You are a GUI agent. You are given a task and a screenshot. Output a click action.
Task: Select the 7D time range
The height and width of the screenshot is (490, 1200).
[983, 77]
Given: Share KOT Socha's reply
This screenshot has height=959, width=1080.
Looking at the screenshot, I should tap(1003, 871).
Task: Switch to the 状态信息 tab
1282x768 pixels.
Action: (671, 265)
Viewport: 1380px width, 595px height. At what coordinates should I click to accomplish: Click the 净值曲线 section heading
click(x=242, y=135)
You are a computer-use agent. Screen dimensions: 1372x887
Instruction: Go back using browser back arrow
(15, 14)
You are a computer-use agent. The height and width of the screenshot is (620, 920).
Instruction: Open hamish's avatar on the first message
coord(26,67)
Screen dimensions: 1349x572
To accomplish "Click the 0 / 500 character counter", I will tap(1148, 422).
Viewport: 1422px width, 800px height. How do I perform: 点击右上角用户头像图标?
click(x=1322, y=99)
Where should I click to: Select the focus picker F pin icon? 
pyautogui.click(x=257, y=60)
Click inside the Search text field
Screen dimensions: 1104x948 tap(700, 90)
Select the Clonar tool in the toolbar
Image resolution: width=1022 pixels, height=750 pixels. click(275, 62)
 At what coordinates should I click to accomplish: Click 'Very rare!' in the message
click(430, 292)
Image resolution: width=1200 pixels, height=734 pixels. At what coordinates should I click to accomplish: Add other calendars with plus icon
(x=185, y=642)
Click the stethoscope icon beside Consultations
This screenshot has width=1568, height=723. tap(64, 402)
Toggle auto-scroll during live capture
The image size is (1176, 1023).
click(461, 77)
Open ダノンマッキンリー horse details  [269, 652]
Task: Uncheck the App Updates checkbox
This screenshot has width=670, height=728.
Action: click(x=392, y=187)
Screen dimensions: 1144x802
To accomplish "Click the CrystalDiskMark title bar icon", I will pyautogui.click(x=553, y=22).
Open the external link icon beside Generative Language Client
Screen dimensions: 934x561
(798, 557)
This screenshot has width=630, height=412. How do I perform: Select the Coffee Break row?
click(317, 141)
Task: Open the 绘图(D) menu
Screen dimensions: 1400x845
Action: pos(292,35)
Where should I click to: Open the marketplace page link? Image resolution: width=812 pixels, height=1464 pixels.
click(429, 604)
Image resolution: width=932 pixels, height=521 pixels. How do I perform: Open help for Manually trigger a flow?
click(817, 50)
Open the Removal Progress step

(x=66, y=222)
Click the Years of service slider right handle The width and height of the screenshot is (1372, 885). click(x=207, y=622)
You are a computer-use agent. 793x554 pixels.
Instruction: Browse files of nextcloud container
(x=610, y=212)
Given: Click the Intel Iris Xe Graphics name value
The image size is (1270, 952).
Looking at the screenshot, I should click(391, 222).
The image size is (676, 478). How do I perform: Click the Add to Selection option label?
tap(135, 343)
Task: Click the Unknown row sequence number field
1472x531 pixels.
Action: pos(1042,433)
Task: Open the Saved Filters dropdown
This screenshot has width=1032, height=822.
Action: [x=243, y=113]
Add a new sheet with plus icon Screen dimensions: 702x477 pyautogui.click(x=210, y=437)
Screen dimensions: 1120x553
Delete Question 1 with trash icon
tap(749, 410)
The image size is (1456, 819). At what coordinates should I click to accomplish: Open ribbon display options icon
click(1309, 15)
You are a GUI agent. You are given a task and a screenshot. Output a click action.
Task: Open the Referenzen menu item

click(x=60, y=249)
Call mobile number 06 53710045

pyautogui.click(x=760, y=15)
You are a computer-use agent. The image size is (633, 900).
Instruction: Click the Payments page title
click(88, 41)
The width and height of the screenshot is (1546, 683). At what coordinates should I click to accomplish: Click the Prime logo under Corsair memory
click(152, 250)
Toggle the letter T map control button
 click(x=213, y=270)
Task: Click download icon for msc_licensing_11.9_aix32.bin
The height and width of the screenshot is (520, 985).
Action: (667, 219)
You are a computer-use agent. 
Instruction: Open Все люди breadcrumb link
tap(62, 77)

- - - - - - -

▸ **TASK PROMPT**
Restate the data above word for word, please.

▸ **YOUR RESPONSE**
You are a GUI agent. You are given a task and a screenshot. Output a click action.
Task: Select the 7D time range
The height and width of the screenshot is (490, 1200).
[983, 77]
Given: Share KOT Socha's reply
This screenshot has height=959, width=1080.
Looking at the screenshot, I should tap(1003, 871).
Task: Switch to the 状态信息 tab
1282x768 pixels.
Action: (671, 265)
Viewport: 1380px width, 595px height. At what coordinates should I click to accomplish: Click the 净值曲线 section heading
click(x=242, y=135)
You are a computer-use agent. Screen dimensions: 1372x887
Instruction: Go back using browser back arrow
(15, 14)
You are a computer-use agent. The height and width of the screenshot is (620, 920).
Instruction: Open hamish's avatar on the first message
coord(26,67)
Screen dimensions: 1349x572
To accomplish "Click the 0 / 500 character counter", I will tap(1148, 422).
Viewport: 1422px width, 800px height. How do I perform: 点击右上角用户头像图标?
click(x=1322, y=99)
Where should I click to: Select the focus picker F pin icon? 
pyautogui.click(x=257, y=60)
Click inside the Search text field
Screen dimensions: 1104x948 tap(700, 90)
Select the Clonar tool in the toolbar
Image resolution: width=1022 pixels, height=750 pixels. click(275, 62)
 At what coordinates should I click to accomplish: Click 'Very rare!' in the message
click(430, 292)
Image resolution: width=1200 pixels, height=734 pixels. At what coordinates should I click to accomplish: Add other calendars with plus icon
(x=185, y=642)
Click the stethoscope icon beside Consultations
This screenshot has width=1568, height=723. tap(64, 402)
Toggle auto-scroll during live capture
The image size is (1176, 1023).
click(461, 77)
Open ダノンマッキンリー horse details  [269, 652]
Task: Uncheck the App Updates checkbox
This screenshot has width=670, height=728.
Action: click(x=392, y=187)
Screen dimensions: 1144x802
To accomplish "Click the CrystalDiskMark title bar icon", I will pyautogui.click(x=553, y=22).
Open the external link icon beside Generative Language Client
Screen dimensions: 934x561
(798, 557)
This screenshot has width=630, height=412. How do I perform: Select the Coffee Break row?
click(317, 141)
Task: Open the 绘图(D) menu
Screen dimensions: 1400x845
Action: pos(292,35)
Where should I click to: Open the marketplace page link? Image resolution: width=812 pixels, height=1464 pixels.
click(429, 604)
Image resolution: width=932 pixels, height=521 pixels. How do I perform: Open help for Manually trigger a flow?
click(817, 50)
Open the Removal Progress step

(x=66, y=222)
Click the Years of service slider right handle The width and height of the screenshot is (1372, 885). click(x=207, y=622)
You are a computer-use agent. 793x554 pixels.
Instruction: Browse files of nextcloud container
(x=610, y=212)
Given: Click the Intel Iris Xe Graphics name value
The image size is (1270, 952).
Looking at the screenshot, I should click(391, 222).
The image size is (676, 478). How do I perform: Click the Add to Selection option label?
tap(135, 343)
Task: Click the Unknown row sequence number field
1472x531 pixels.
Action: pos(1042,433)
Task: Open the Saved Filters dropdown
This screenshot has width=1032, height=822.
Action: [x=243, y=113]
Add a new sheet with plus icon Screen dimensions: 702x477 pyautogui.click(x=210, y=437)
Screen dimensions: 1120x553
Delete Question 1 with trash icon
tap(749, 410)
The image size is (1456, 819). At what coordinates should I click to accomplish: Open ribbon display options icon
click(1309, 15)
You are a GUI agent. You are given a task and a screenshot. Output a click action.
Task: Open the Referenzen menu item

click(x=60, y=249)
Call mobile number 06 53710045

pyautogui.click(x=760, y=15)
You are a computer-use agent. The image size is (633, 900).
Instruction: Click the Payments page title
click(88, 41)
The width and height of the screenshot is (1546, 683). At what coordinates should I click to accomplish: Click the Prime logo under Corsair memory
click(152, 250)
Toggle the letter T map control button
 click(x=213, y=270)
Task: Click download icon for msc_licensing_11.9_aix32.bin
The height and width of the screenshot is (520, 985).
Action: (667, 219)
You are a computer-use agent. 
Instruction: Open Все люди breadcrumb link
tap(62, 77)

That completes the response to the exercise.